4階病棟/入道陽子

 人生の折り返し地点を過ぎ、気が付けばアラフィフ。仕事に子育てにと突っ走ってきて、ふと立ち止まり、鏡を見る。そこには疲れた自分の姿。ヤバすぎるーー!!! 終わっている。二重顎で猫背でお腹はでっぷり。そんな自分にだいぶ前から気付いていたが、ずっと目をそらし続け、気付かぬふりをしていた。何とかしなければ…。でも何をすればいいのか…。ジョギング、ウォーキング、ジム、ヨガ。どれも続かないと頭で考えるだけで、始めることさえもしていなかった。

 そんな時、友だちからピラティスに行き始めたけど、一緒に行こうと誘われ、体験レッスンに行くことに。

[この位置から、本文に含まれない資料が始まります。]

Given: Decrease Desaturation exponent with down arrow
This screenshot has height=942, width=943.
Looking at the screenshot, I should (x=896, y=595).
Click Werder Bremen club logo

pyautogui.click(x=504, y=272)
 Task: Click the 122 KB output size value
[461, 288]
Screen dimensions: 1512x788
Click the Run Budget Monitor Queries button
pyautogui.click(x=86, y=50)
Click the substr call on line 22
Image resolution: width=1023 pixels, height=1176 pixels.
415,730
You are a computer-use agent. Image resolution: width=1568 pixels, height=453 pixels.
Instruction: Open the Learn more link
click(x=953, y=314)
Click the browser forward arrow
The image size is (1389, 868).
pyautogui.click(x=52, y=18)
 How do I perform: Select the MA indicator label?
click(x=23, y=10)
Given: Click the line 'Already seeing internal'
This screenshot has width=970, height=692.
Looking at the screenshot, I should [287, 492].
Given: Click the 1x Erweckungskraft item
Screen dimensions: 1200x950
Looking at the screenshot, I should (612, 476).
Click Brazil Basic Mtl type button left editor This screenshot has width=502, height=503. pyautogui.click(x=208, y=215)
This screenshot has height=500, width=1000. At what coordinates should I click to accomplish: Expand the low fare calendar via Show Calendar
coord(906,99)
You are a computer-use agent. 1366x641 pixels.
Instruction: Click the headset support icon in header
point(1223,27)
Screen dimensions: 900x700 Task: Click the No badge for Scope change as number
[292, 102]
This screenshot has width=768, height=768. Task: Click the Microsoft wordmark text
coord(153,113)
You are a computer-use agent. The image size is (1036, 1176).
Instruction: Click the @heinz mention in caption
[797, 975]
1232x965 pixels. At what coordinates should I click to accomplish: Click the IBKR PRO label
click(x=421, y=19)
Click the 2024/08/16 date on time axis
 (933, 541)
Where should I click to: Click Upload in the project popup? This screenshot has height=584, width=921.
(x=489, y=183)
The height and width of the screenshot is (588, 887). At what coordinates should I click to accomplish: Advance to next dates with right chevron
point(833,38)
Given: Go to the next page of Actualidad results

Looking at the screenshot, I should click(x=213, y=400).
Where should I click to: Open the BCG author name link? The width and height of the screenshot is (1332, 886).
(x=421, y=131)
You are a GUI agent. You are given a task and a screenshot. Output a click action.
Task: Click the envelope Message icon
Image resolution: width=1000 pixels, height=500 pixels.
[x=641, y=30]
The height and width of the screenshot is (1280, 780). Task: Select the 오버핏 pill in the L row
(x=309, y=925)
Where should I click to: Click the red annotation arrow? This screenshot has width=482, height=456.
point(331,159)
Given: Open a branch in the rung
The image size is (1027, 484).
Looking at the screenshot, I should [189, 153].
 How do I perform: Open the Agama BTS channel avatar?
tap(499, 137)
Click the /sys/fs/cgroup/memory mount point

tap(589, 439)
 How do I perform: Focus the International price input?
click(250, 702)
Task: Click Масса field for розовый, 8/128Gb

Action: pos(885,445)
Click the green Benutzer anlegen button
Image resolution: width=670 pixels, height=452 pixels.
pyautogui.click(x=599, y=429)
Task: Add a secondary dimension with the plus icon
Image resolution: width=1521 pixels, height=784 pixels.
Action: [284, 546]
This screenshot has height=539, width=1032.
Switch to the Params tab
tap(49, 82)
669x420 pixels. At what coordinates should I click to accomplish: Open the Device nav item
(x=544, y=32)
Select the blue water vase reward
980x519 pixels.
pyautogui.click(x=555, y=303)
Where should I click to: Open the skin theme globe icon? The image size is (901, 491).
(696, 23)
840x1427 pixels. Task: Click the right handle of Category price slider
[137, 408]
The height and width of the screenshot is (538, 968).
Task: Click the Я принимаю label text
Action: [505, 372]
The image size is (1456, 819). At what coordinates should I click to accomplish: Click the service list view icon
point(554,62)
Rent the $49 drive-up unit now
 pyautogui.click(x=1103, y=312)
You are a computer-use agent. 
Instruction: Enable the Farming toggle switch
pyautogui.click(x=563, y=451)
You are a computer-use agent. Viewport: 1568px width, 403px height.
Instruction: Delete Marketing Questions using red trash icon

でもピラティスって何??

 ピラティスはドイツのジョセフ・H・ピラティスが戦争で負傷した兵士のリハビリのために開発したリハビリ運動。インナーマッスルや肩甲骨周りの筋肉に意識を向けての運動で正しい骨格を意識しながら、体幹の筋肉を整えていくエクササイズである。

 姉が2年前からピラティスにのめりこんでいたので、話は聞いていたが細かなことまで知らず、軽い気持ちでピラティスの世界に足を踏み入れてしまった。180cm×60cmのマット上で始まった45分間のレッスン。次から次に指示され体を動かしていく。自分の体なのに全く言うことを聞いてくれない重い老化した体。「あれ? 私、こんなにできなかったっけ?」途中から体のあらゆる部分が筋肉痛。20数年メンテナンスを怠った私の体が悲鳴をあげていた。終わった後、体は疲れ切っていたがこの楽しさはなんだろう。爽快感? 達成感? 何とも言えない気分になった。帰りに先生が「大丈夫ですよ。続けていくと誰でもできるようになります!」と笑顔で言ってくれたことで、単純な私の心に火が付いてしまった。

 ピラティスを始めたことで体の歪みや無意識についてしまった体の癖も分かってきた。自分の体は自分次第。今さらながらそんな当たり前のことに気付かされた。それにピラティスは骨格や筋肉の動きに集中して無心になるので、心を落ち着かせる効果もあり、ストレス発散にもなっている。心身ともにリフレッシュ。

 ピラティスは「10回で気分が良くなり、20回で見た目が変わり、30回で身体のすべてが変わる」と言われる。その言葉通り、気分は良くなった。さあ、次は見た目!! もう20回以上は行っているけどなぁ。そこはいつになることやら。